Sintesi e commento del primo “Global Cryptocurrency Benchmarking Study”, il primo studio globale dedicato al settore delle criptovalute, realizzato dal Cambridge Center For Alternative Finance.
Un settore professionale in pieno fermento, dove lavorano poche migliaia di addetti e qualche centinaio di aziende in perenne competizione tra loro, proliferato sulla fama globale di bitcoin e delle altre criptovalute, e che sta a poco a poco venendo a patti con i governi e le autorità finanziarie pur di continuare a operare per servire qualche milione di utenti in tutto il mondo.
Non è un’analisi che lascia grande spazio all’immaginazione e all’idealismo quella realizzata dal Cambridge Center For Alternative Finance e Visa. Il primo “Global Cryptocurrency Benchmarking Study” è stato condotto dal Senior Research Associate Garrick Hileman e dal research assistant Michel Rauchs su un totale di oltre 150 tra aziende e privati professionisti operanti nel settore delle criptovalute, tra settembre 2016 e gennaio 2017, suddivisi tra “Exchange” (le piattaforme dedicate all’acquisto, alla vendita e al trading delle criptovalute), “Wallets” (dove le criptovalute vengono conservate), “Miners” (coloro che assicurano la correttezza delle transazioni registrate sulla Blockchain) e “Payments” (le aziende che facilitano l’uso delle criptovalute quale mezzo di acquisto e transazione).
------------------------------------------------------------
ATTIVITÀ DA SVOLGERE:
A - Traduci in inglese questa frase del testo sulle criptovalute: "Non è un’analisi che lascia grande spazio all’immaginazione e all’idealismo quella realizzata dal Cambridge Center For Alternative Finance e Visa."
B - Riscrivi il passo del testo sulle criptovalute che comincia con le parole "Un settore professionale" e si ferma dopo "tutto il mondo.", sostituendo "addetti" con "lavoratori".
C - In quale periodo è stato condotto lo studio presentato nel testo sulle criptovalute?
Per svolgere le attività basati esclusivamente sul testo.

DATI FORNITI:
------------------------------------------------------------
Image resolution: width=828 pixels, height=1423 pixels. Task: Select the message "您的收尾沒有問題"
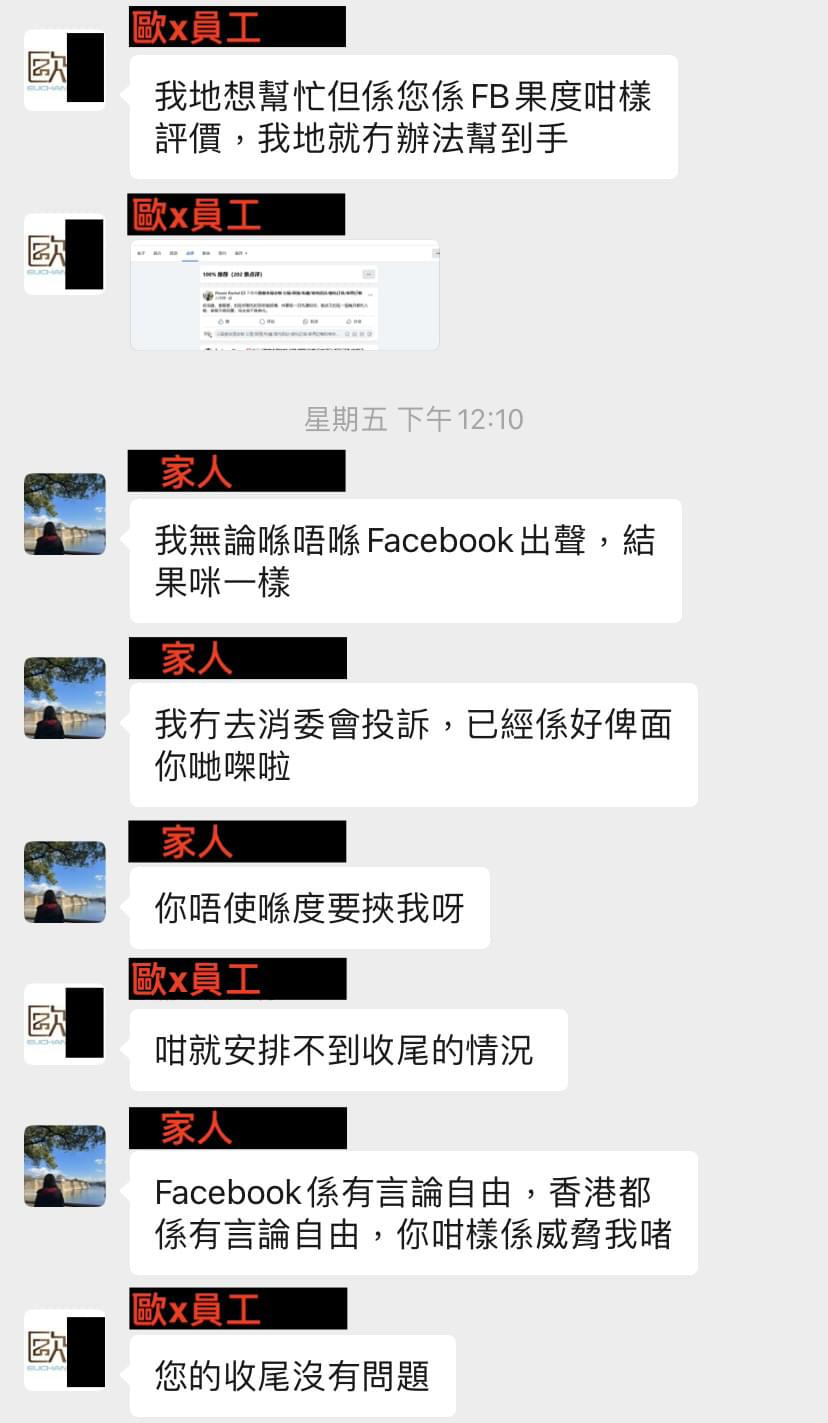point(293,1376)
------------------------------------------------------------
RISPOSTE ALLE ATTIVITÀ:
A - The analysis carried out by the Cambridge Center For Alternative Finance and Visa is not one that leaves much room for imagination and idealism.

B -
Un settore professionale in pieno fermento, dove lavorano poche migliaia di lavoratori e qualche centinaio di aziende in perenne competizione tra loro, proliferato sulla fama globale di bitcoin e delle altre criptovalute, e che sta a poco a poco venendo a patti con i governi e le autorità finanziarie pur di continuare a operare per servire qualche milione di utenti in tutto il mondo.

C - Tra settembre 2016 e gennaio 2017.